------ TASK DATA ------

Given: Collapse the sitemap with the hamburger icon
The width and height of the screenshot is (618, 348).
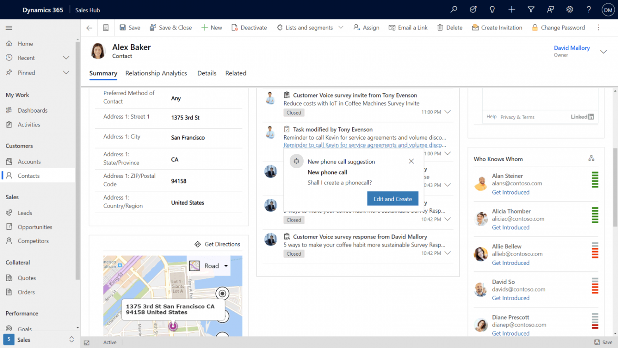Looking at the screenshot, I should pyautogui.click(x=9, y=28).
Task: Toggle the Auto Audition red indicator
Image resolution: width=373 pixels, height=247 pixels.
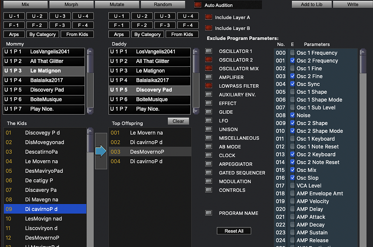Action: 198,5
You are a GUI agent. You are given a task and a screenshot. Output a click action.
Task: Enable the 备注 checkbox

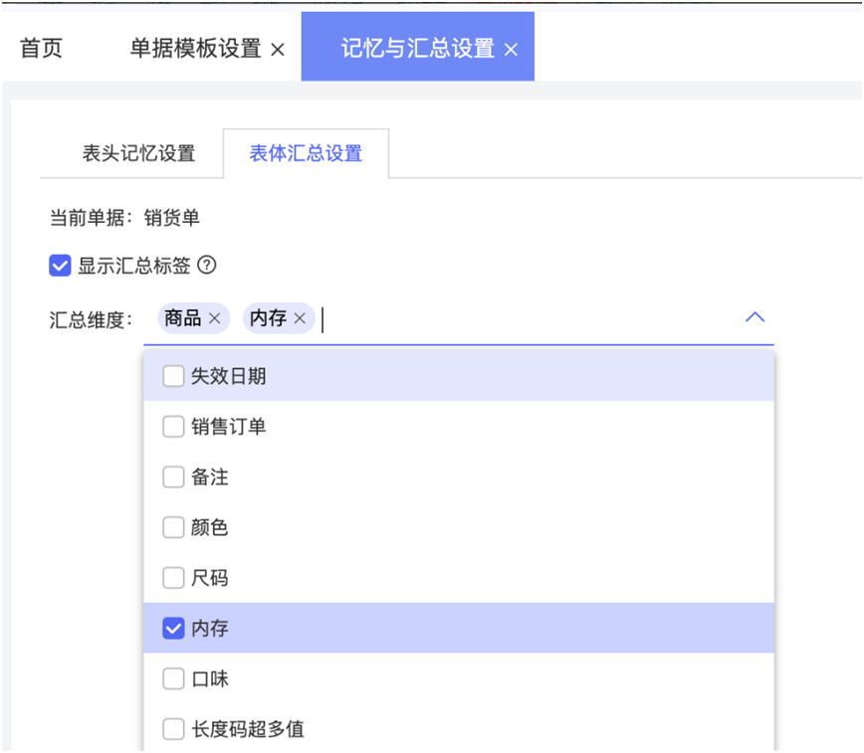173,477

------
------ TASK DATA ------

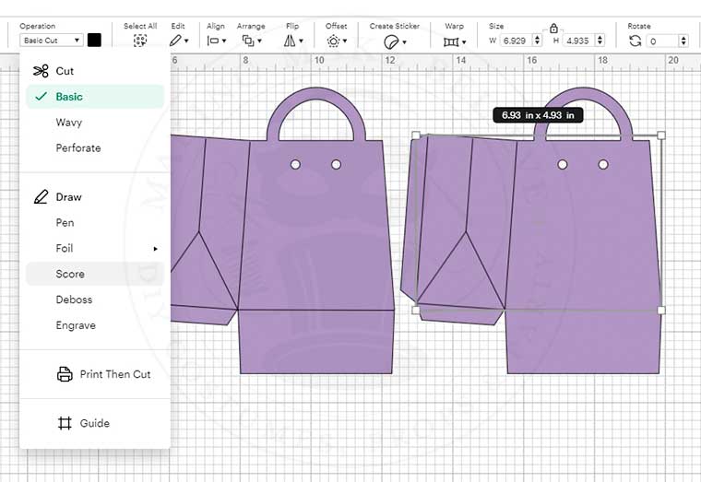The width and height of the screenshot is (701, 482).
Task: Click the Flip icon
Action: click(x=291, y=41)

------

Nothing outside the stretch above, from the line with "The width and height of the screenshot is (618, 348)." through the line with "You are a GUI", is set down. Transcribe that stretch exactly, ends included, but not its pictures.

-- RESPONSE --
The width and height of the screenshot is (618, 348).
Looking at the screenshot, I should pyautogui.click(x=9, y=28).
Task: Toggle the Auto Audition red indicator
Image resolution: width=373 pixels, height=247 pixels.
Action: 198,5
You are a GUI agent. You are given a task and a screenshot. Output a click action.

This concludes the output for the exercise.